Canada’s central bank held its key overnight rate steady at the 1.00% level for the 11th consecutive time, and said there is less slack in an economy that’s now expected to return to full capacity by the third quarter of 2013, three months sooner than forecast previously.
The profile for inflation is “marginally” firmer and the core and total consumer price index will moderate this year and reach the 2% target by the third quarter of next year, also three months sooner than expected in October, the Bank of Canada said Tuesday.
“With the target interest rate near historic lows and the financial system functioning well, there is considerable monetary policy stimulus in Canada,” the Bank said in its first rate decision of the year, repeating what it’s said in the last two statements.
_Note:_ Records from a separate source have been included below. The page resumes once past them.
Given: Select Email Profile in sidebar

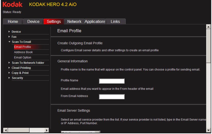Looking at the screenshot, I should [x=23, y=47].
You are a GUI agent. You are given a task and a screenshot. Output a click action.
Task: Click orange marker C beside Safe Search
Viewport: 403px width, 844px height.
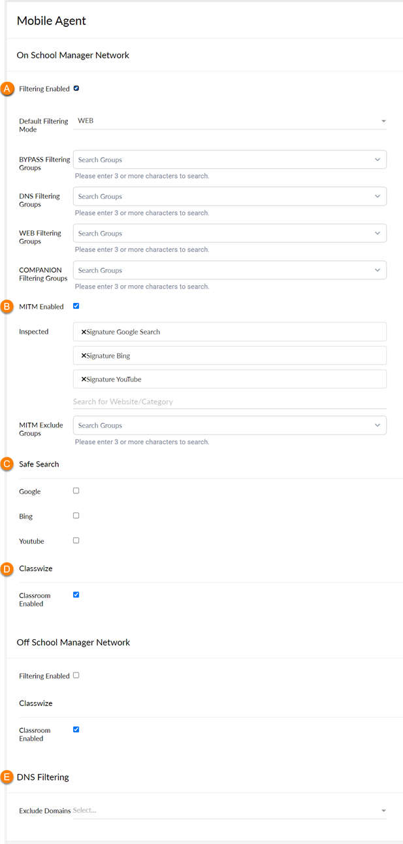point(8,464)
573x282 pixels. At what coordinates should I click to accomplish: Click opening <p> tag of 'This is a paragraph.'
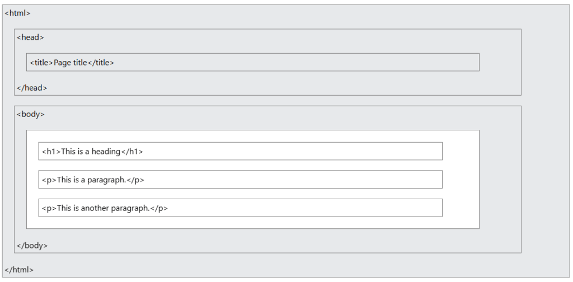49,180
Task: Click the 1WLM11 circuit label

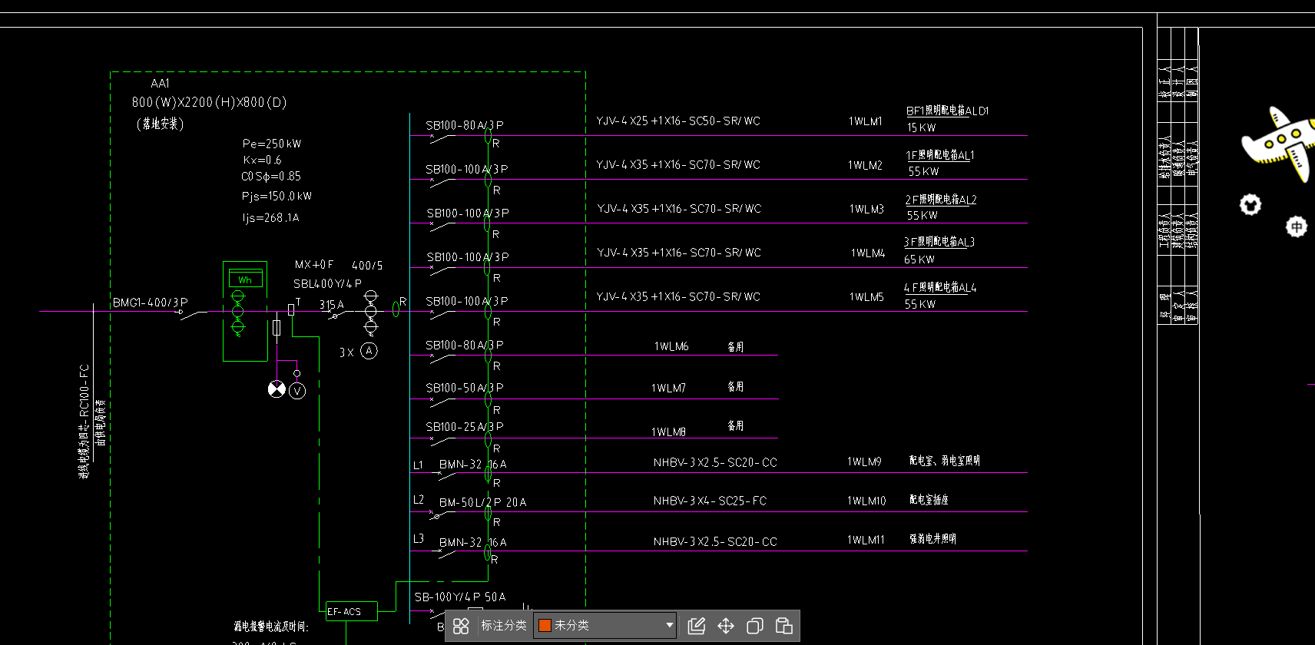Action: tap(866, 541)
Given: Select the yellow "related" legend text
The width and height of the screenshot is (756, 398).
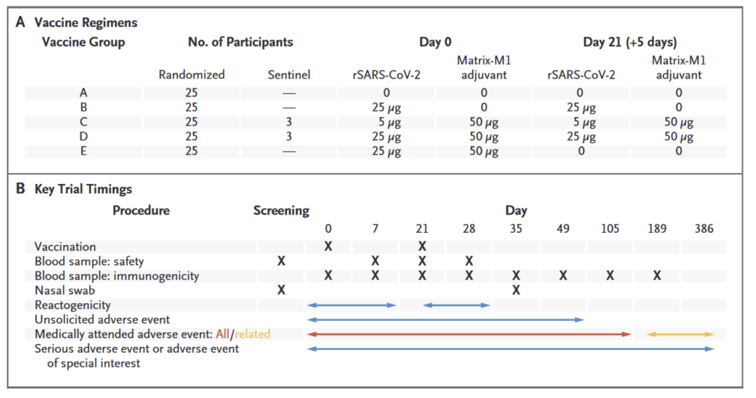Looking at the screenshot, I should 252,335.
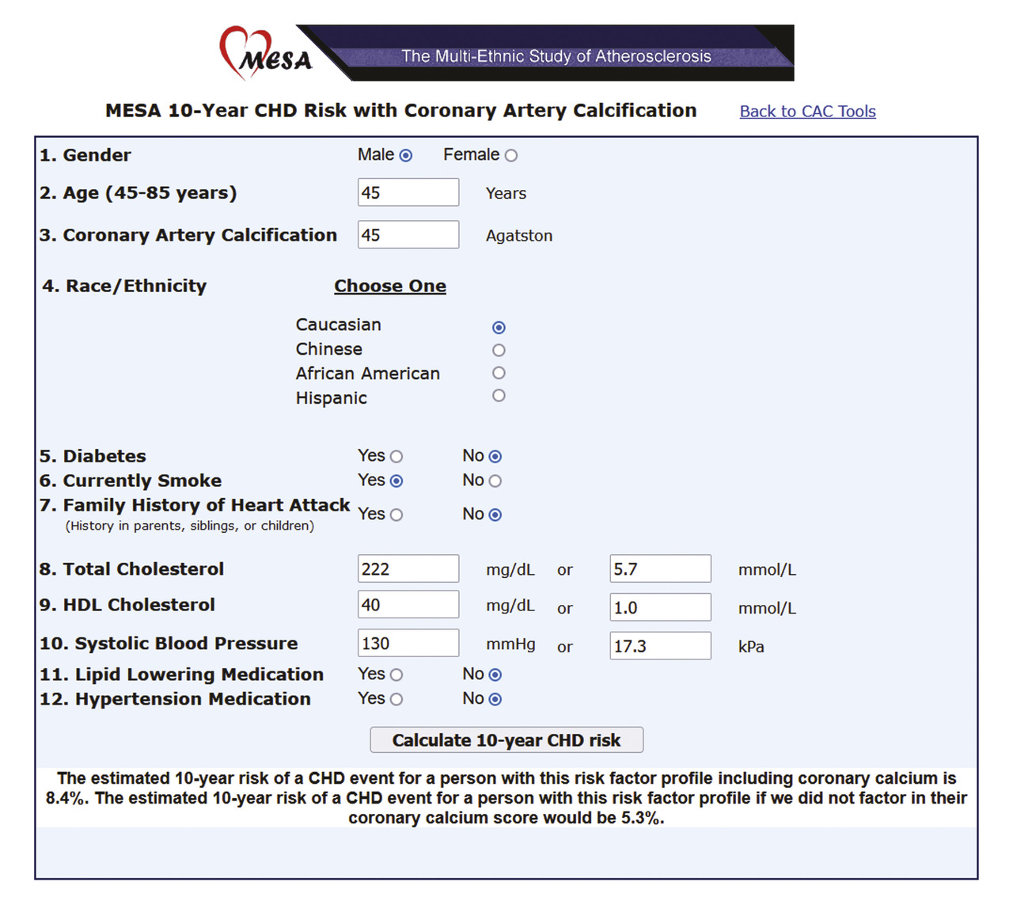Viewport: 1013px width, 916px height.
Task: Select Caucasian race/ethnicity radio button
Action: click(x=499, y=328)
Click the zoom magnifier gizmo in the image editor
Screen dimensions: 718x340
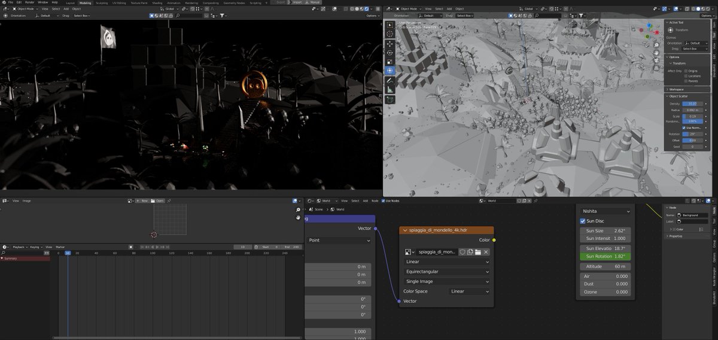(298, 210)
It characterized risks to the inflation forecast as “roughly balanced.”
The decision was unanimously predicted. The Bank said the outlook for the global economy has deteriorated amid an intensified euro-zone debt crisis, tighter conditions in financial markets and increased risk aversion. But it gave no sign of contemplating rate cuts. Rather, it acknowledged that the economy had more momentum in the second half of last year and upgraded growth forecasts for 2011 and 2012 to 2.4% and 2% respectively from 2.1% and 1.9%.
The CAD extended overnight gains after the rate decision was published, with the USD weakening to C$1.0129 from C$1.0137 before the release.